**Work to complete:** Give the stretch from the line containing "Task: Uncheck Telematik" through the end of the lines below as a two-column CSV with the headers instruction and response. Put one row per line with its answer, each in a single quoted field with line breaks replaced by spaces, and leave the pictures out.

**Records to use:**
※

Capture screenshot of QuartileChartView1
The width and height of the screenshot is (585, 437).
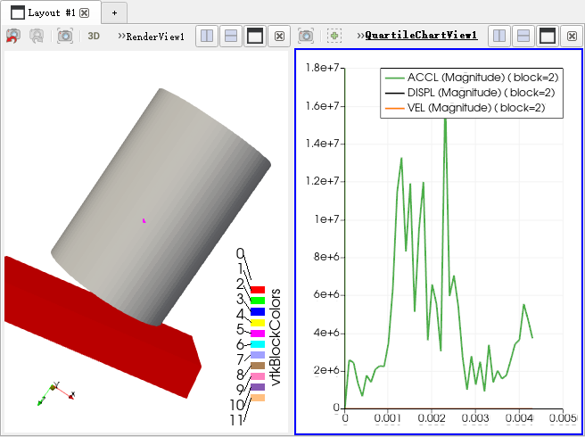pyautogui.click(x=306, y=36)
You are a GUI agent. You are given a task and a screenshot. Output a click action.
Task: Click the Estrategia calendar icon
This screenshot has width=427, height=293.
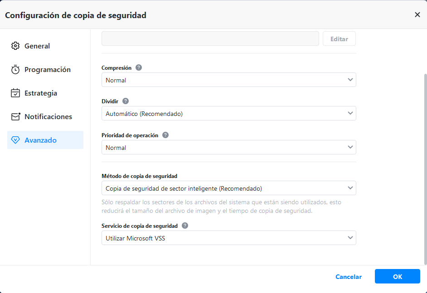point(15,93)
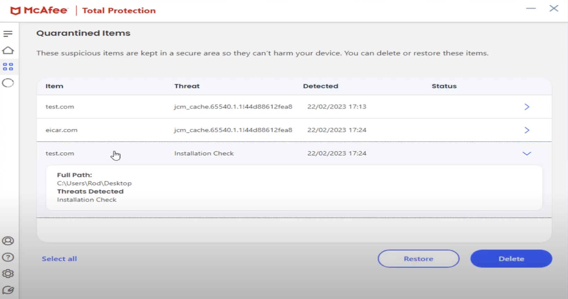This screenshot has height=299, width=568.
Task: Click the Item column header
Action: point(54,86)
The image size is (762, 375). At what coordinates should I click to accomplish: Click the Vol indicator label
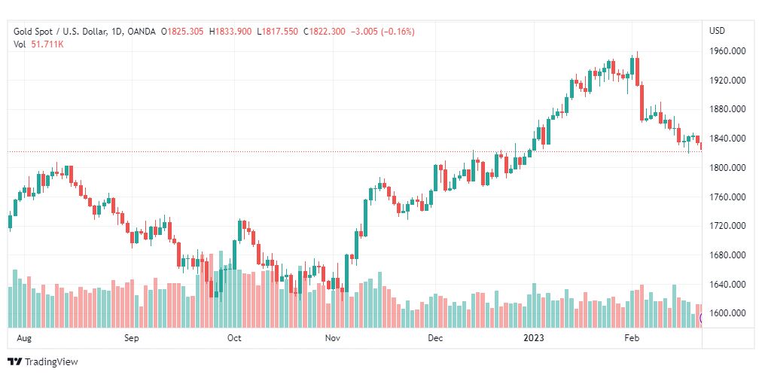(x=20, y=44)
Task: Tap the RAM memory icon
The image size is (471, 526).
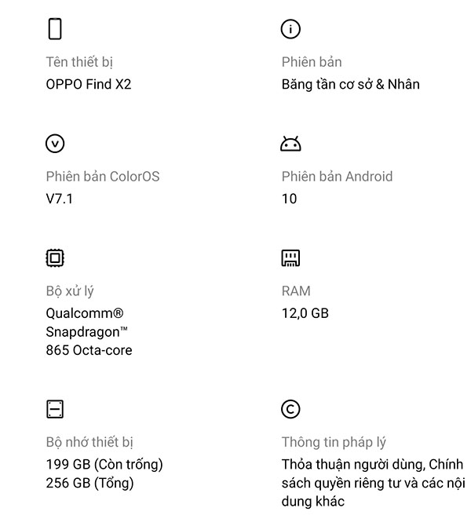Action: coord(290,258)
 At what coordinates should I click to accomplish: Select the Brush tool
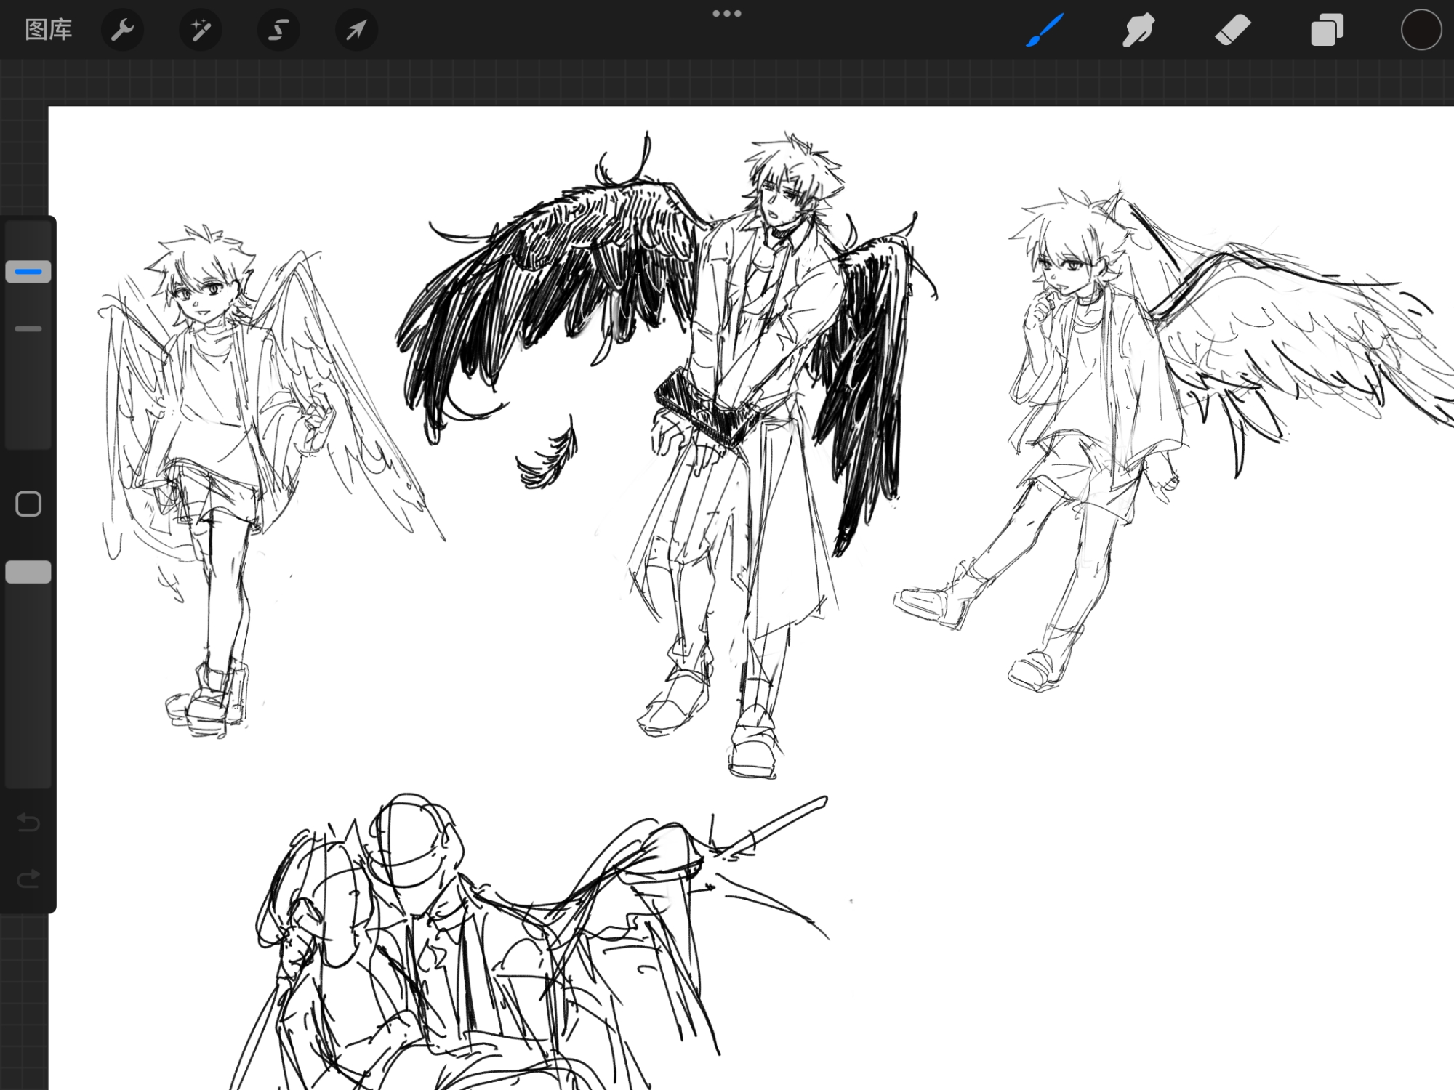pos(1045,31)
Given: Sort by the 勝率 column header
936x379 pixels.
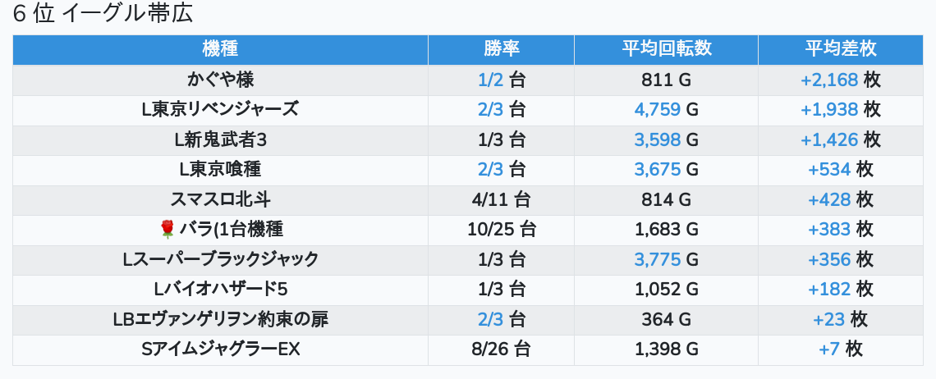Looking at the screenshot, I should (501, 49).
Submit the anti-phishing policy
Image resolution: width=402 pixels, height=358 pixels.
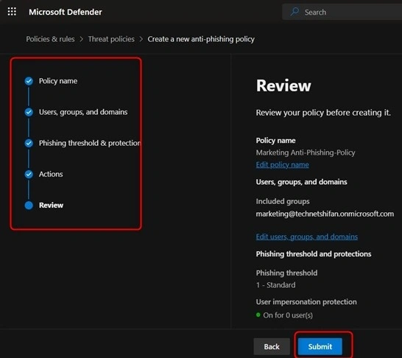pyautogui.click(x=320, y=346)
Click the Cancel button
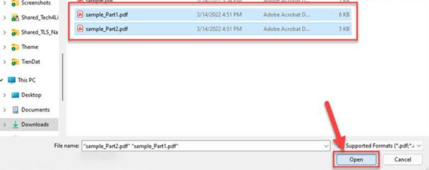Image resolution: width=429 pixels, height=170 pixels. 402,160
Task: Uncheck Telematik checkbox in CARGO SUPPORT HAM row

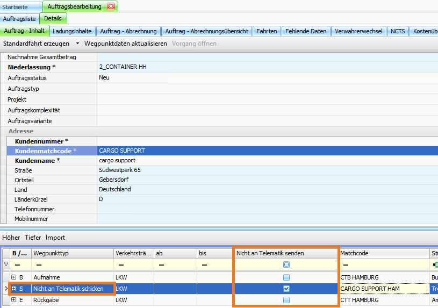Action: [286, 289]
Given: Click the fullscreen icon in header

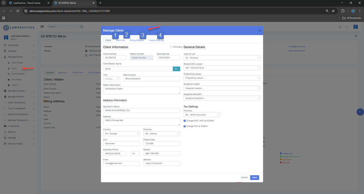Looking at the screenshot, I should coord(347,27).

※

**Result of the task:**
instruction,response
"Task: Uncheck Telematik checkbox in CARGO SUPPORT HAM row","Action: [286, 289]"
"Given: Click the fullscreen icon in header","Looking at the screenshot, I should coord(347,27)."